## Collected data entries
================================

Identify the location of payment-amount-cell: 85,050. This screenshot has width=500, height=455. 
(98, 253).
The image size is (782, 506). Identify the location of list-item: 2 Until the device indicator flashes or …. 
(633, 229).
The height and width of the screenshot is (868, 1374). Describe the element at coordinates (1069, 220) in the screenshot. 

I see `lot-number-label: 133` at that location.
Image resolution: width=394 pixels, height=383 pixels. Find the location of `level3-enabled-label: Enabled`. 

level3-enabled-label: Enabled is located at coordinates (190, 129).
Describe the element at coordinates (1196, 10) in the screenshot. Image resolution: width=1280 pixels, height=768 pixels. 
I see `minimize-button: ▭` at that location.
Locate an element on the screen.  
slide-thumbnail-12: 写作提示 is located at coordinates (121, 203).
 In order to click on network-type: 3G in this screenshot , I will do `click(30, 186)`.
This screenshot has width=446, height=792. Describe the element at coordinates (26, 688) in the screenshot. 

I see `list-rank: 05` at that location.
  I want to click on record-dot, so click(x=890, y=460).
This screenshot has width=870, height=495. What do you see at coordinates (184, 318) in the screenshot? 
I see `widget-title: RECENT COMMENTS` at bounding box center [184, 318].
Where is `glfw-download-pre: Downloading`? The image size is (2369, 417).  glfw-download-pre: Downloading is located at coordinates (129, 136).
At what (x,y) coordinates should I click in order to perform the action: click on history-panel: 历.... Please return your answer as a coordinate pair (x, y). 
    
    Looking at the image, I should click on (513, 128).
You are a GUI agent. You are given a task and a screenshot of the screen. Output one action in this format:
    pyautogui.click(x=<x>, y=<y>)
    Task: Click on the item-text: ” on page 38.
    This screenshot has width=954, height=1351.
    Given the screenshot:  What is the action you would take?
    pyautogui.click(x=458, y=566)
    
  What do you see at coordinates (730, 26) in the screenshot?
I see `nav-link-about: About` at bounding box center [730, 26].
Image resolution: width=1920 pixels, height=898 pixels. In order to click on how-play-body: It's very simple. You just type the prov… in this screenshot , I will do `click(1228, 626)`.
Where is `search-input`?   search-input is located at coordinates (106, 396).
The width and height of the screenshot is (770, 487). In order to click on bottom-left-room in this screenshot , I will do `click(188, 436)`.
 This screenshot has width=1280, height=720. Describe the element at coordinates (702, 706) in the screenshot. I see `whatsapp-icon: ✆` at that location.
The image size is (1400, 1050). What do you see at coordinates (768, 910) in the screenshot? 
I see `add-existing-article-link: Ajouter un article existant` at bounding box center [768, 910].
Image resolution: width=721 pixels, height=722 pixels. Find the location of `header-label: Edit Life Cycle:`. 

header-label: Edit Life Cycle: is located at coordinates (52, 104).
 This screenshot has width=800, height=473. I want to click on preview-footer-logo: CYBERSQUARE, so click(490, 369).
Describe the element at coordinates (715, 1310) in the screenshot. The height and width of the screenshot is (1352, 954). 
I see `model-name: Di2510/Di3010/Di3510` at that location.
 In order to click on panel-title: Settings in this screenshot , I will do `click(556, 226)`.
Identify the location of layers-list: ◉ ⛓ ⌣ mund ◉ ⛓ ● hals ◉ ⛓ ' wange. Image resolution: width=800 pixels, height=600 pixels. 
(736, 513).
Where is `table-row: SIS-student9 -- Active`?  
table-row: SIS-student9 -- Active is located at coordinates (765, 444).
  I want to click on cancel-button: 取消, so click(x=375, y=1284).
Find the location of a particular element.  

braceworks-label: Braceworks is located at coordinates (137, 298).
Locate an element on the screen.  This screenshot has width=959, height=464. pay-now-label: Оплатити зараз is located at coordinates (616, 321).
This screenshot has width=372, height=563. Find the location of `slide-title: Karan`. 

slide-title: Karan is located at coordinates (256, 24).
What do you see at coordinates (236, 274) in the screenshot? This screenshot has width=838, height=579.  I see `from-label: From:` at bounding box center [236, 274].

================================

## WORK TO COMPLETE
Repeat everything from the line containing "In order to click on panel-title: Settings" down to the line containing "(736, 513).", word for word.

## RESPONSE
 In order to click on panel-title: Settings in this screenshot , I will do `click(556, 226)`.
Identify the location of layers-list: ◉ ⛓ ⌣ mund ◉ ⛓ ● hals ◉ ⛓ ' wange. Image resolution: width=800 pixels, height=600 pixels. 
(736, 513).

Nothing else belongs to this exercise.